A brief digression… since the relay controls switching in/out the filter for low-frequency noisy signals, and I’ve never used it, I removed the relay, hard-wired the non-filtered path and reassembled the unit. I ran the counter hooked up to a Rubidium reference over-night, and tuned the counter to +/-0.02Hz. The manual says the temperature must be 23°C +/-2°C; it’s 23°C, so conditions are just about perfect. So, though not calibrated with a traceable certificate, I trust it.

Back to the issue at hand, snooping around reveals a nice little telco relay available from Digi-Key, DPDT 2-Form-C _and_  in its uber-sensitive coil flavour, a 500Ω coil!

Original reed relay, new version -unusable due to low coil resistance- and the smaller telco relay with uber-sensitive coil.

Relays, Old and New.

From left to right, the original relay, the telco (non-reed) relay, and a modern equivalent of the original, unusable due to its 200Ω coil.

 

Relay of choice with double-sided foam tape, ready for dead-bug mounting.

A little double-sided foam tape creates a dead-bug style of mount.

One more thing: the telco relay does not include an anti-kick-back  diode, but the original reed relay does. This needs to be added prior to installation. Here’s a shot of the mod in progress:

Coil leads folded over, clamping diode squeezed in, ready for solder.

1N4001 diode in a MELF package across the coil.

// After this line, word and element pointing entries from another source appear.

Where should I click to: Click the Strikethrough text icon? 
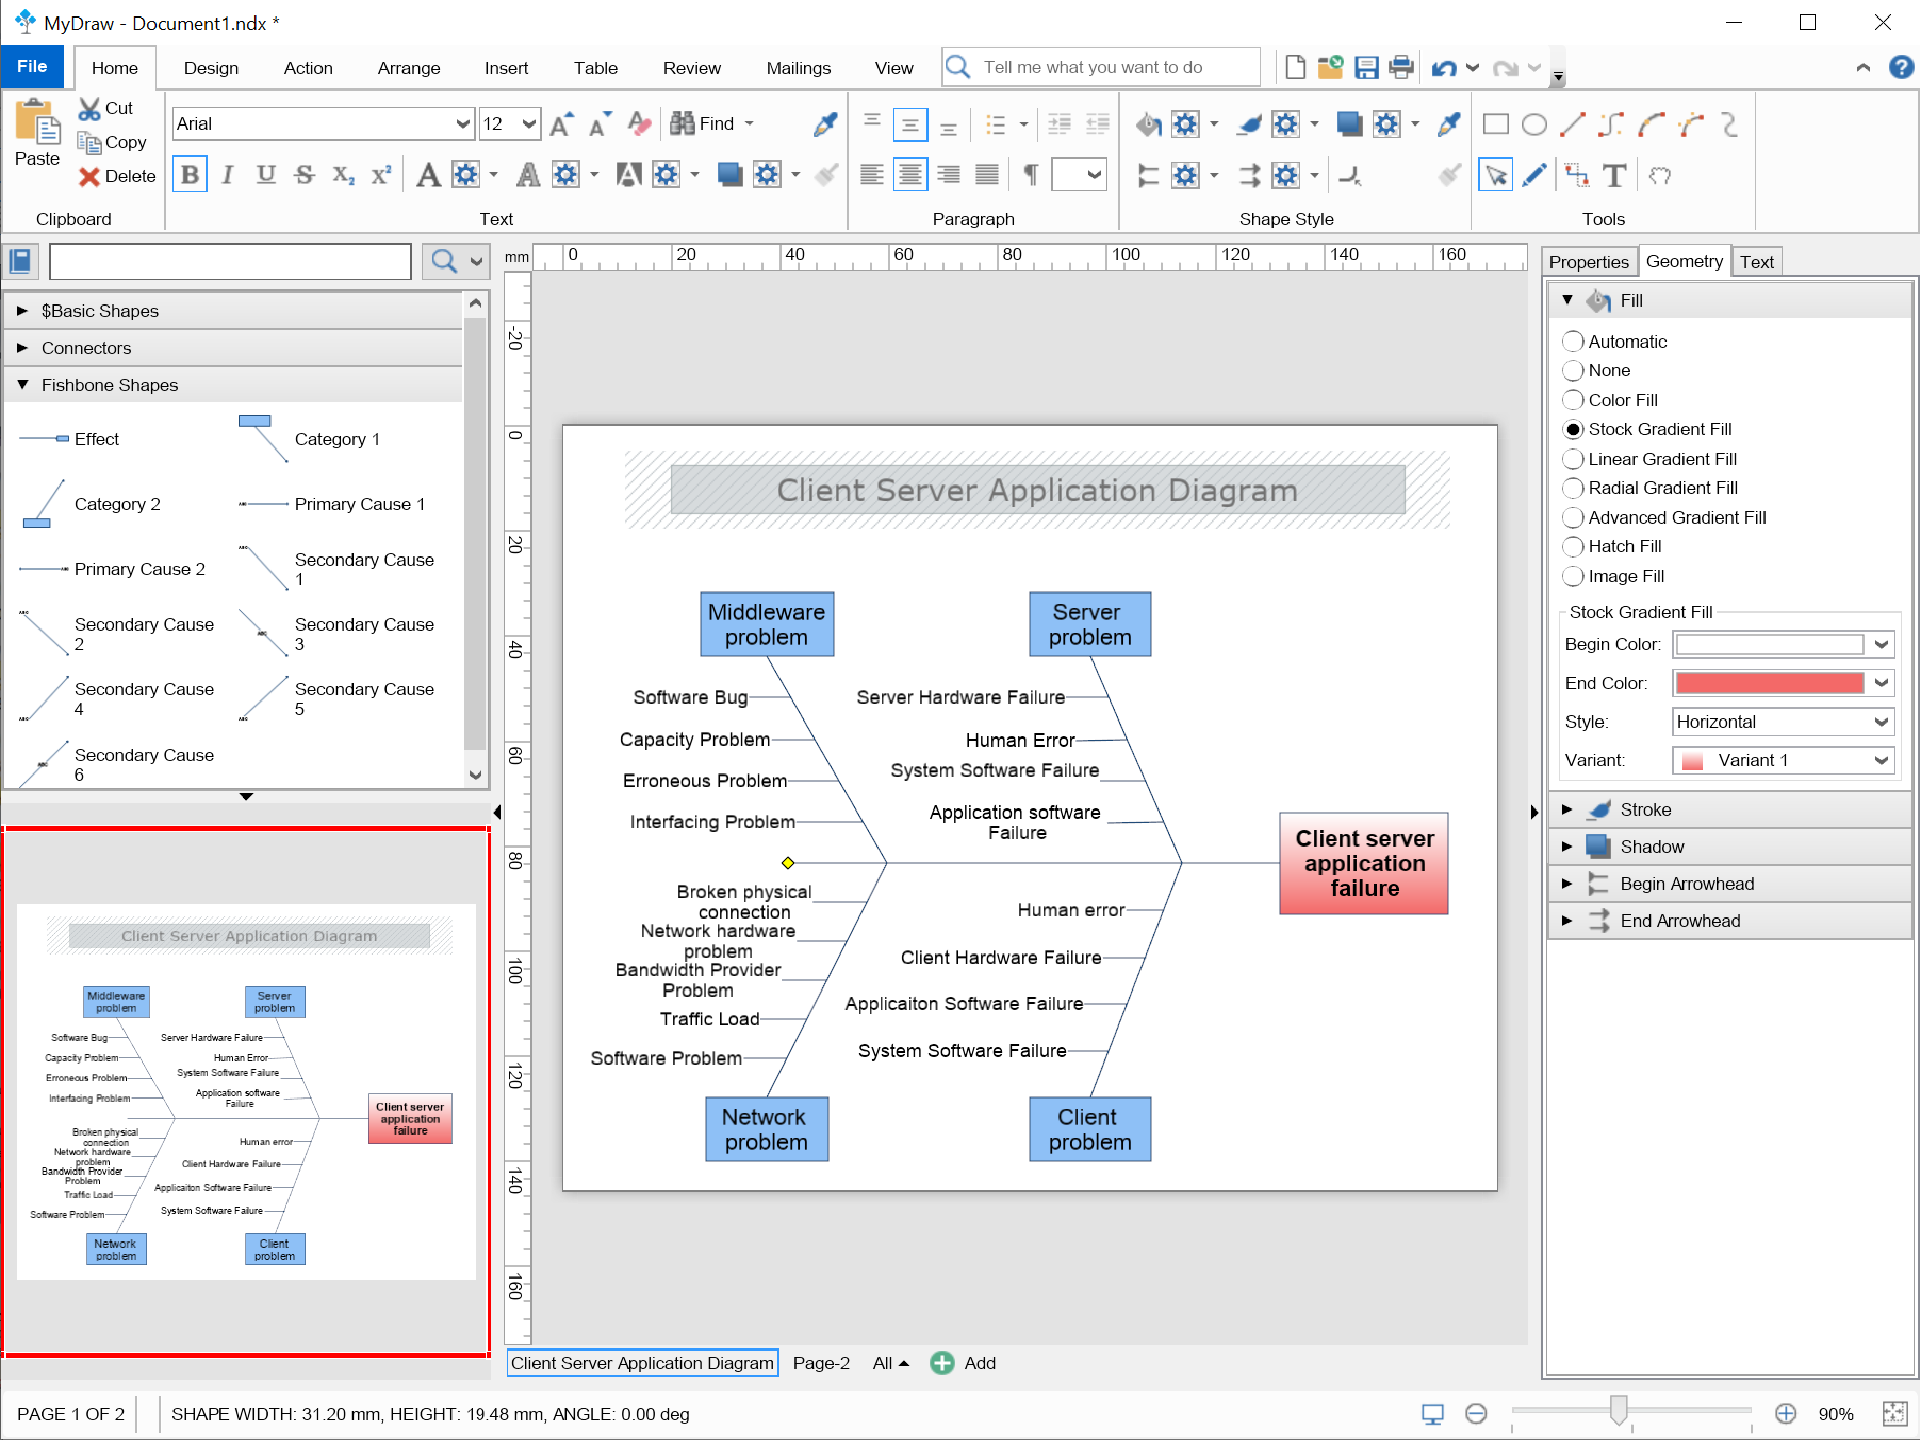click(x=305, y=175)
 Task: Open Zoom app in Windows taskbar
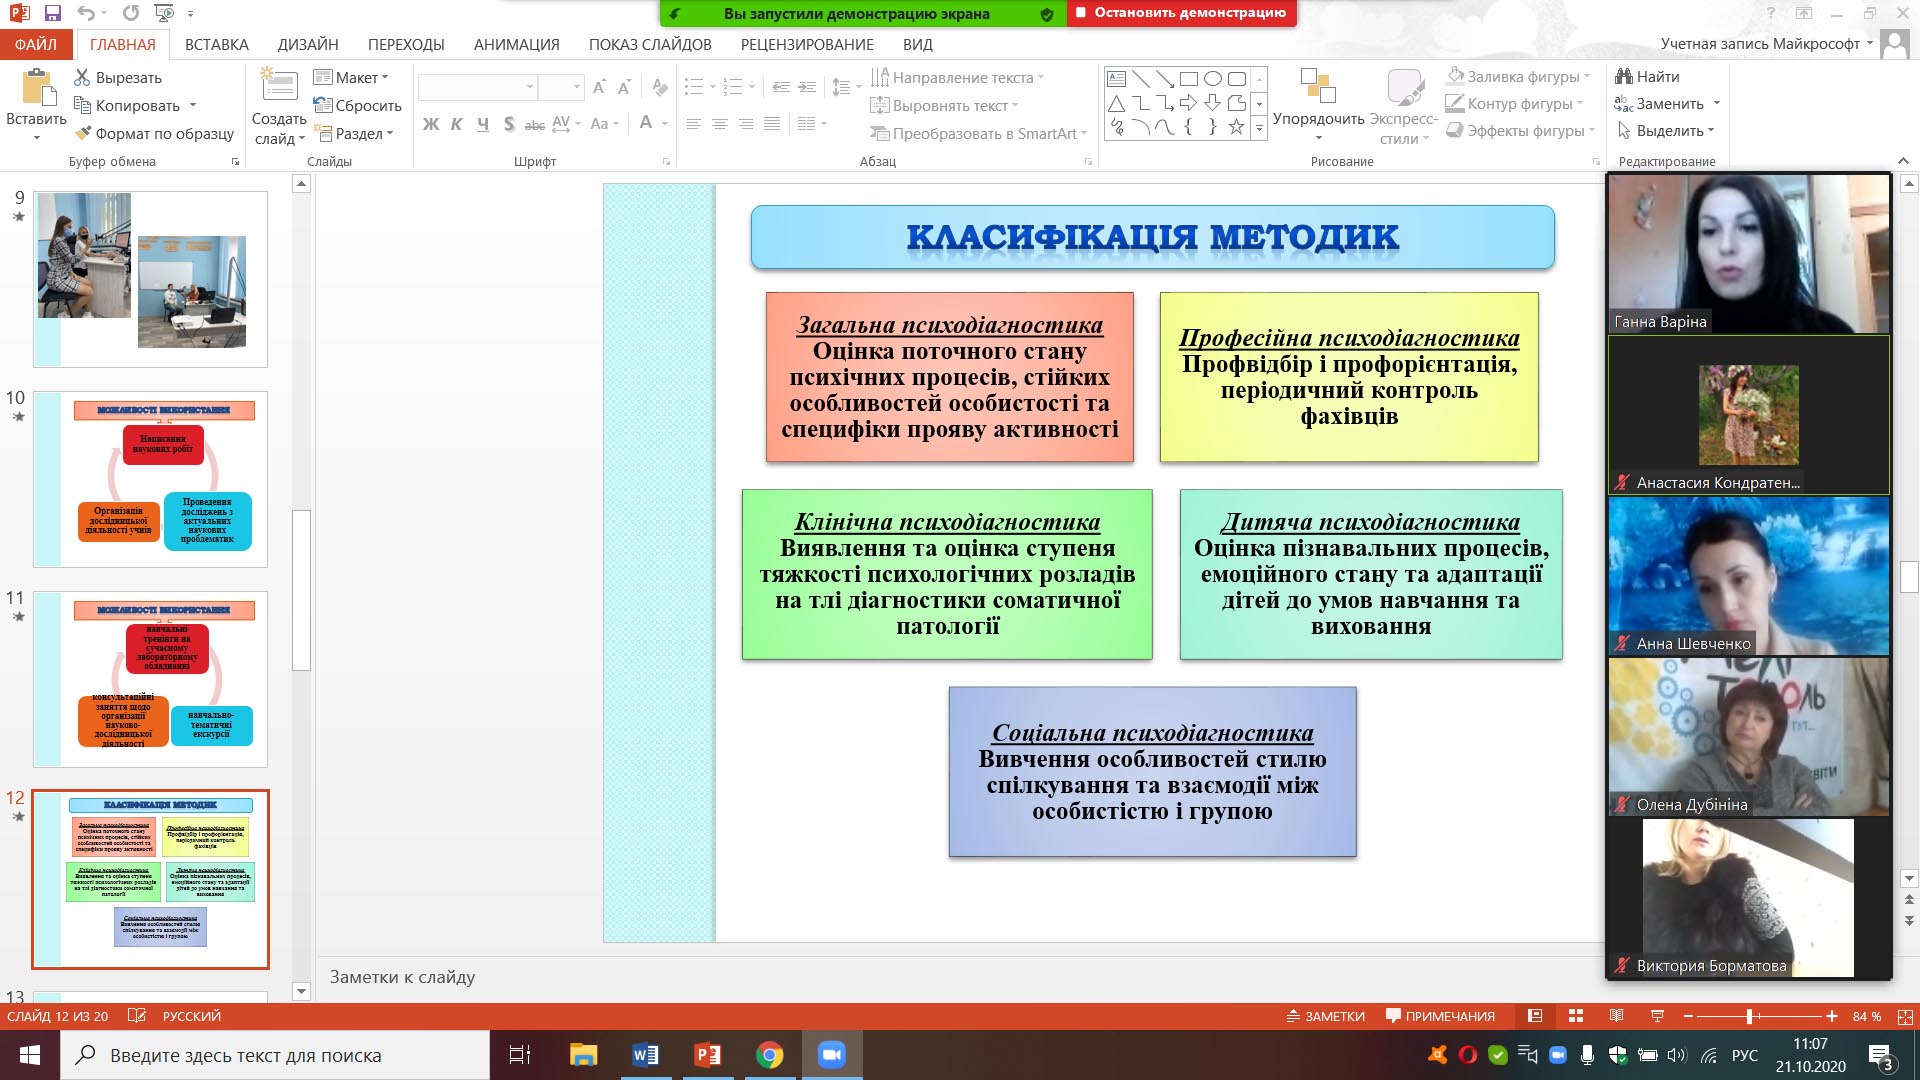click(831, 1055)
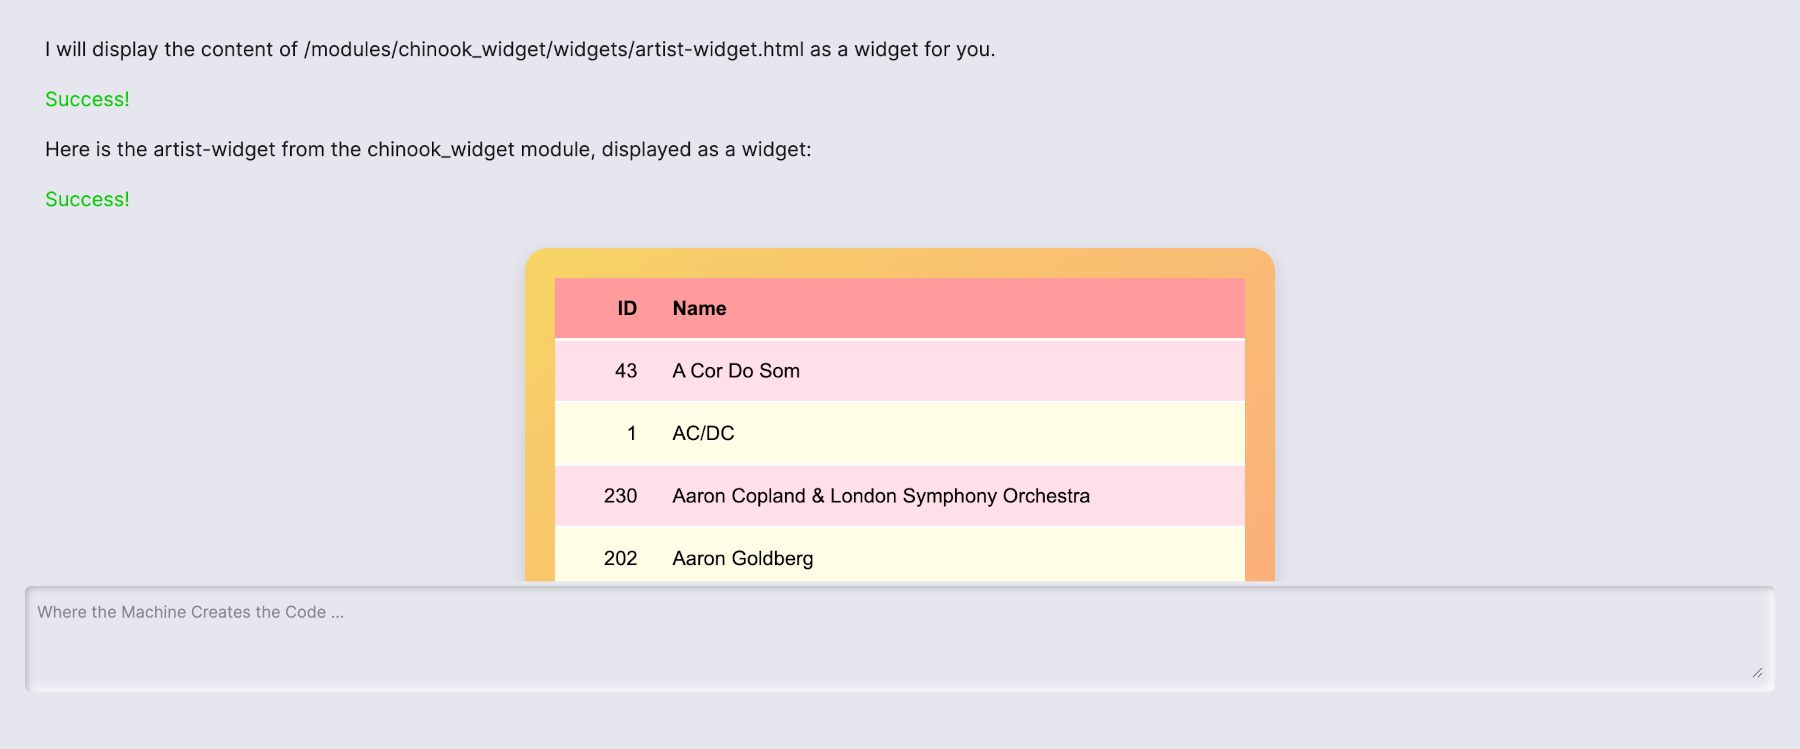Click the ID cell showing 1
The image size is (1800, 749).
[x=631, y=433]
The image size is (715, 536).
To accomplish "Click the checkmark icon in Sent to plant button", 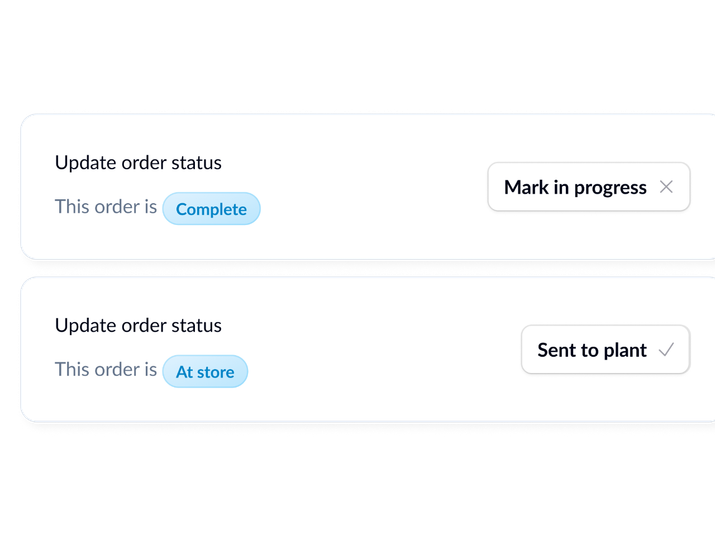I will [667, 350].
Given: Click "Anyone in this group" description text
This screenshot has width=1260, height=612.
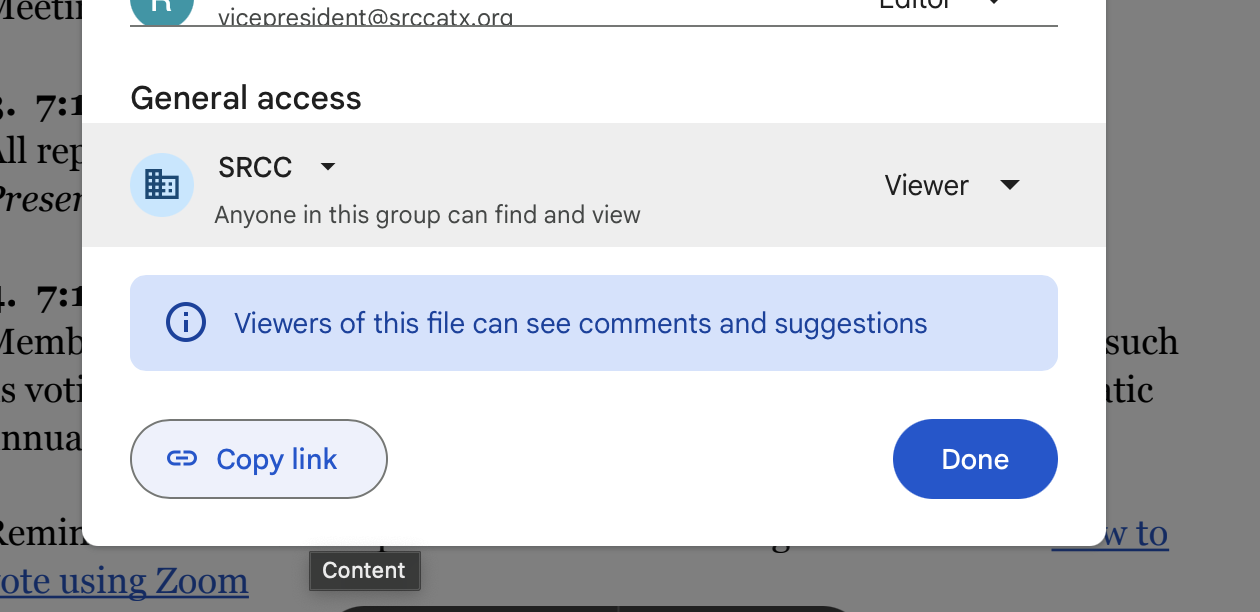Looking at the screenshot, I should point(427,215).
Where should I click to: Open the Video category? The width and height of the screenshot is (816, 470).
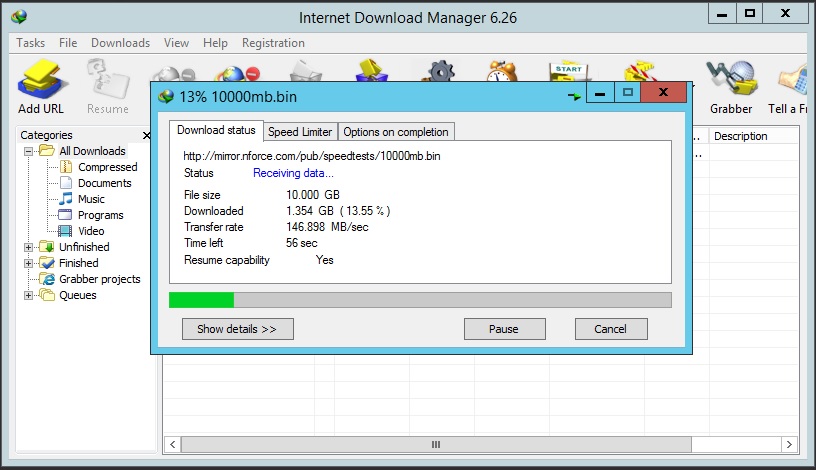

The diode across the coil prevents inductive spikes from wrecking the driving circuit.

Installed, and working.

Mounted.

Here it is mounted in place. I think the next time this happens (next time?) I’ll rotate the relay 90° counter-clockwise; it would have made the wiring a little cleaner. In any case there you have it: one telco relay, capable of handling much higher current, same coil resistance as the original reed relay, able to be driven by old-school TTL logic devices like the 74LS373.

Racal Dana 1992, cured.

Fixed, passing self-test.

Most importantly, it works! Above, it’s showing the correct display during a test with the 10MHz reference connected to the counter A input. The frequency counter is back in operation; after testing with a function generator, I can see that the filter is being properly switched in and out of the circuit.